2021 Community Contribution Stats by Quarter

Hey everyone!

I’d like to include code contribution stats by quarter to our 2021 Annual Report, as we’ve done in the past. @burke set up some scripts to help with this. It’s how he came up with the stats and fantastic graphs that we put up on our Wiki.

Anyone interested in helping pull this together? Please ping me!

I’m interested :slight_smile: And I think this is a great idea.

The major issue I see right now is with the automated scripts: Right now they exclude all esm repos so a substantial amount of organization contribution (i.e. to anything related to 3.x) would not be included in the metrics.

@burke could we update your query to include something like “OR repo name includes esm-” to fix this?

@jennifer charts look great :grinning:, openmrs-bot can be filtered out though.

1 Like

100% agreed with @saurabh above; actually that is critical otherwise the metrics will be very wonky (the openmrs bot is quite a productive little guy!)

1 Like

@burke or @dkayiwa - how would we update this query to filter out openmrs bot and include the openmrs/esm- repos?

SELECT *
FROM `githubarchive.year.*`
WHERE _TABLE_SUFFIX BETWEEN '2020' AND '2020'
AND (repo.name like '%openmrs%' OR repo.name like '%esm%' OR org.login='openmrs')

Unfortunately, “ esm” (which stands for ECMAScript, the standard behind JavaScript) is widely used within repository names outside of OpenMRS. If you search github for repos names “esm”, you’ll quickly notice the vast majority have nothing to do with OpenMRS.

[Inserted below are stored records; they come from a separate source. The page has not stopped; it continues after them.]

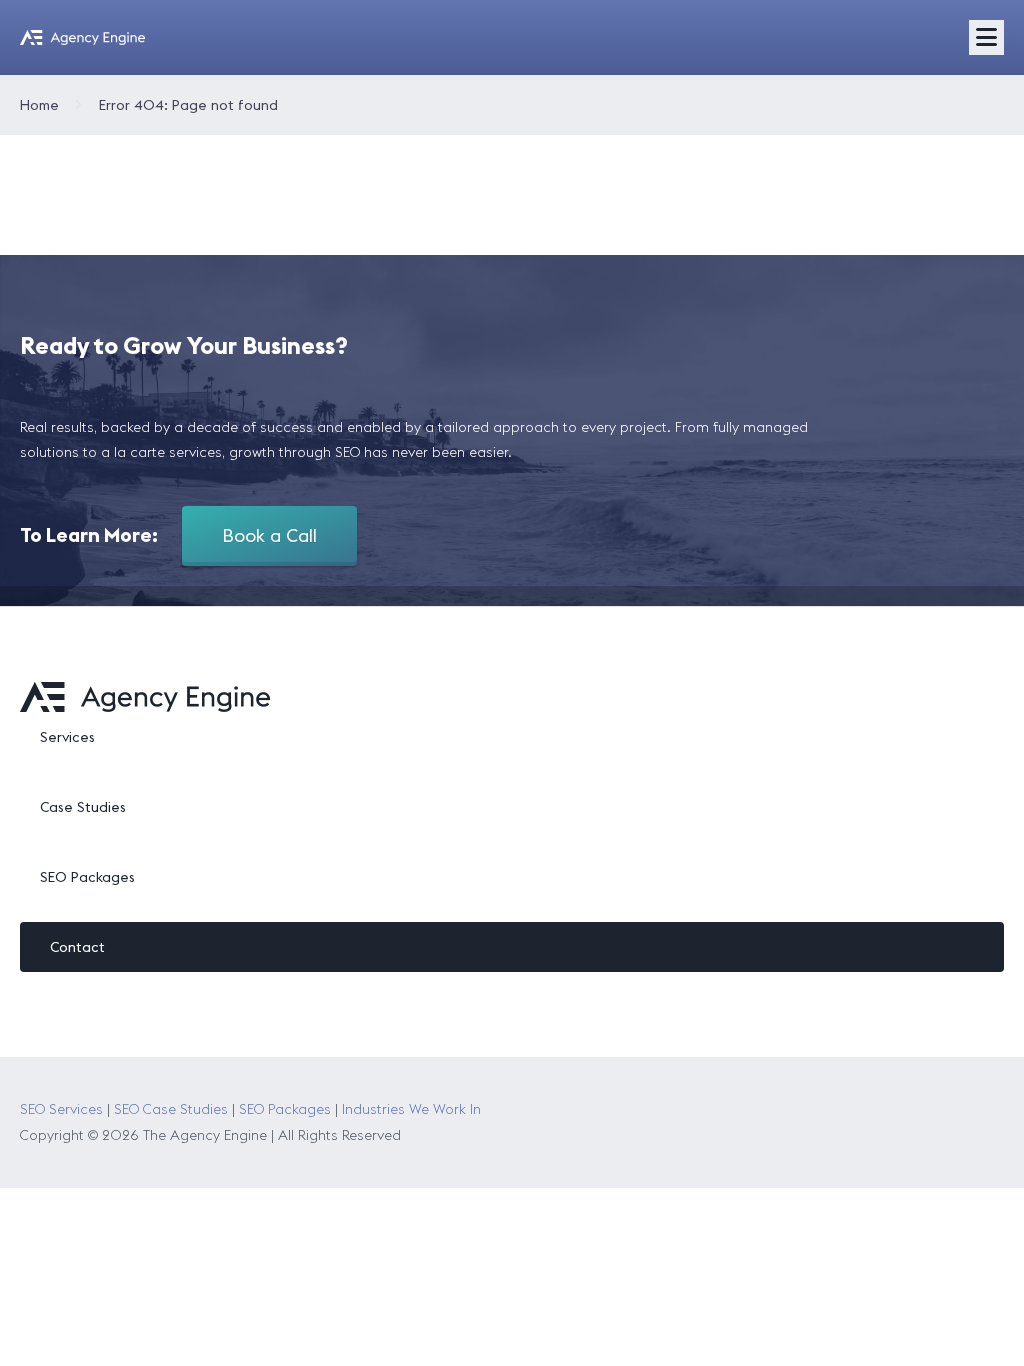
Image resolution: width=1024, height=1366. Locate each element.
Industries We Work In (411, 1109)
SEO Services (61, 1109)
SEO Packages (87, 877)
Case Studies (83, 807)
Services (67, 737)
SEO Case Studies (171, 1109)
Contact (77, 947)
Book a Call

I think most of the community esm repos start with “openmrs”, so would be included. We could try to get everyone to tag repos with “OpenMRS”, but that’s not sustainable and repo tags aren’t included in the GitHub archive tables we’re using. Probably the most robust approach to catch frontend repos in other orgs or personal accounts that don’t have “openmrs” in their name would be to find repose with “openmrs” as a dependency in a packages.json… if that’s something we can search. I’ll have to check.

FYI - we filter out several bots (I think PIH has one too) in the stats.

2 Likes

Unfortunately, I haven’t found a way to include repositories that don’t have “openmrs” in their name (e.g., implementation-specific esm repositories, which have adopted a naming convention without “openmrs” in the name).

I thought we might be able to select all repositories that contain a packages.json with a dependency on "openmrs" (which would identify all OpenMRS esms). But the github archive doesn’t the actual content of commits, only references to the commits. So, these details can’t be used in the BigQuery SQL statement. :confused:

I thought an alternative (less automatic, but better than nothing) approach might be to include all repos with an “openmrs” topic (e.g., we try to convince everyone to add “openmrs” as a topic on their OpenMRS repositories), but it doesn’t look like topic changes generate events, so even this detail isn’t available to us for BigQuery queries.

It looks like we’re limited to repository name, organization, and user from which to select target repositories for our stats. Both organizations and users have non-OpenMRS activity in GitHub that we wouldn’t want to include, which is why I’m using “all repositories that are either under the OpenMRS org or have ‘openmrs’ in their name.”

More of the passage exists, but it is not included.